Once we have an idea as to how slow our virtual machine is moving, we can begin tracking down the issue. To do this, we need to view the datastore related to our virtual machine and check its write rate. Using the metrics brought into vROps, we notice an apparent cap on our write rate, which has leveled out at about 1,010 KB (or 1 MB) per second in this case, seen below in Figure 2. Seeing a cap this consistent is unusual, especially at such a low read rate. This serves as an indication that something may be placing a cap on the write rate of the datastore. To investigate further, we will need to navigate down to the storage layer.

NetApp View 2

Figure 2 – A view of the write rate of the related datastore in KB per second

In Figure 2, we see a volume associated with our datastore. We navigate to view the metrics for that volume and see that there is a QoS metric group in our environment. If there is no QoS policy in place, this metric group will not appear. We expand the metric group and pull up the metrics for the maximum throughput allowed on the volume by the QoS policy and for the percent of allowed throughput used by the volume.

NetApp Fig 3

Figure 3 – Metrics for maximum throughput and percent of maximum throughput used

We see in Figure 3 that our maximum throughput is 1 MB per second (the same amount we saw in Figure 2) and that our volume is using 100% of its maximum allowed throughput. Since the virtual machines are writing to this volume, we know that our slow virtual machine write performance stems from a QoS policy that is capping our throughput.
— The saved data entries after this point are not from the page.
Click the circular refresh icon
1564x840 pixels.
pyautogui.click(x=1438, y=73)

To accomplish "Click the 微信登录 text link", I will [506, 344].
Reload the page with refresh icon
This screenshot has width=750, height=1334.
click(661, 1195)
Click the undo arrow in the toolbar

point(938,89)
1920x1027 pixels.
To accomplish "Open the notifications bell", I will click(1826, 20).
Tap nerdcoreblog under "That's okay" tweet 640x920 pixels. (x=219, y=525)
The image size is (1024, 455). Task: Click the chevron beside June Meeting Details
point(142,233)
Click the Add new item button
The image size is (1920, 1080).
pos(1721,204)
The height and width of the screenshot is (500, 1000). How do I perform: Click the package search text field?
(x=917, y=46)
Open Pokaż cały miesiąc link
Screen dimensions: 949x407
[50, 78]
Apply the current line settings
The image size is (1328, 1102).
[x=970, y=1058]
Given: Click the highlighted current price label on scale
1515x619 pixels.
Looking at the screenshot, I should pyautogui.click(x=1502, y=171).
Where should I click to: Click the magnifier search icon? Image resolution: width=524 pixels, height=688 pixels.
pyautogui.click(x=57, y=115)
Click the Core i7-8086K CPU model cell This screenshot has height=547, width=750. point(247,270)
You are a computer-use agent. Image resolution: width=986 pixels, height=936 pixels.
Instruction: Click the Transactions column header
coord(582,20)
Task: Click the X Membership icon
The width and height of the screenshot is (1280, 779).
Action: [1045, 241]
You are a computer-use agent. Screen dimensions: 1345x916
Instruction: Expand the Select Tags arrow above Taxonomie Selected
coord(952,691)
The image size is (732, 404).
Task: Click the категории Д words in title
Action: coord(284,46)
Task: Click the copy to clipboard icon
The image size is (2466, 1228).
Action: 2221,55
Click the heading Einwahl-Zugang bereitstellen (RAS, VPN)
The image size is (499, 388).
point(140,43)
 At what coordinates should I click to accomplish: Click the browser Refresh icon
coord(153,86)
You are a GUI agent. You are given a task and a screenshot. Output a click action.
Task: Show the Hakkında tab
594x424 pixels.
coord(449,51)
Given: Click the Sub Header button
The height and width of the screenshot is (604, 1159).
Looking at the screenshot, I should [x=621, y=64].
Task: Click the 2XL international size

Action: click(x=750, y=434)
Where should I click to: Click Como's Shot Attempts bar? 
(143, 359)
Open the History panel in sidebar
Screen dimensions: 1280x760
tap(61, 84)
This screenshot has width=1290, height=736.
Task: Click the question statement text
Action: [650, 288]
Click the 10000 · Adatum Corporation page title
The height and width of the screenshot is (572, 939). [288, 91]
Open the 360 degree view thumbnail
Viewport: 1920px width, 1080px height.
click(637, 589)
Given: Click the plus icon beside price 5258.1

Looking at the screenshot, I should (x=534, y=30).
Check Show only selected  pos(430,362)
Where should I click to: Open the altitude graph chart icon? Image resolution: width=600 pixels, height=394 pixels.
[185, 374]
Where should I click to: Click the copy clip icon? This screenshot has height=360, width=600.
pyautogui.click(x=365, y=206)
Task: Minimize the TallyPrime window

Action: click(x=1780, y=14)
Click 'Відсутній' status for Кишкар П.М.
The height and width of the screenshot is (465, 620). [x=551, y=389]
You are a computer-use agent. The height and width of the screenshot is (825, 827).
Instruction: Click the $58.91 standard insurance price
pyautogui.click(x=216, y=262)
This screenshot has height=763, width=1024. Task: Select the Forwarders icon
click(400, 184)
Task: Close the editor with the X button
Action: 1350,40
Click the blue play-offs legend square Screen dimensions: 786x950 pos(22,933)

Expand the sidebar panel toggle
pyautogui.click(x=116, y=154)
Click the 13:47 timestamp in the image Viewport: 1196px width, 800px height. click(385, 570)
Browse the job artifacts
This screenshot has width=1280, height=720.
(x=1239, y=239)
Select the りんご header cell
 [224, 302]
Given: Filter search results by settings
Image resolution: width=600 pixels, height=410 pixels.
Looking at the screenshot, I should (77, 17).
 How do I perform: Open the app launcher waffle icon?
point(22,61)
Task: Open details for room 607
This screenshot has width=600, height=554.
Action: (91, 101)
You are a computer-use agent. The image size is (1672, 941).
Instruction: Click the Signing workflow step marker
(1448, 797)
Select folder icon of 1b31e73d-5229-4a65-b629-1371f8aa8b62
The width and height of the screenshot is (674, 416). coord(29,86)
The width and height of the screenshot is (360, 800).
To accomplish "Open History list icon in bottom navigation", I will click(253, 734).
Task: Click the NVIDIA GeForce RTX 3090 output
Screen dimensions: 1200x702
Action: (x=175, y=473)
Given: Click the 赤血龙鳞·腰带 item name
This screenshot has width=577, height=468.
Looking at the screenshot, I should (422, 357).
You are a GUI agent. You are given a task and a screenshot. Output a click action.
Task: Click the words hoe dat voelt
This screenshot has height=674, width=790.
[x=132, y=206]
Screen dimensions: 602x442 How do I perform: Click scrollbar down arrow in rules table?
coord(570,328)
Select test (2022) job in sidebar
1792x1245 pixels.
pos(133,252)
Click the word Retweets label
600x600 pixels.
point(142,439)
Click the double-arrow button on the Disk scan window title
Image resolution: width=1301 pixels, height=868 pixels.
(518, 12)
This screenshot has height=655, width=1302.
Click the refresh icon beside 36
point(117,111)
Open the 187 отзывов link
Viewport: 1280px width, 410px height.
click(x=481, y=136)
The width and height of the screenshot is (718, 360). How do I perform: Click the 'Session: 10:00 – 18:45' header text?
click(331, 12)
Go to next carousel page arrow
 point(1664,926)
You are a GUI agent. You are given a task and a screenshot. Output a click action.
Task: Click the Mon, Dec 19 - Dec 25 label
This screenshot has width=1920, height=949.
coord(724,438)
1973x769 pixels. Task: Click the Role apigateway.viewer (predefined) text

With this information, we can now improve the performance of the slow VM using one of two solutions. We can either contact our NetApp storage administrator and ask for QoS policy to be adjusted to allow for a higher write rate per second, or relocate the noisy virtual machines to other datastores on volumes that will allow a higher write rate. This allows Netapp administrators to maximize their storage use while allowing vAdmins to ensure optimal performance to the end user.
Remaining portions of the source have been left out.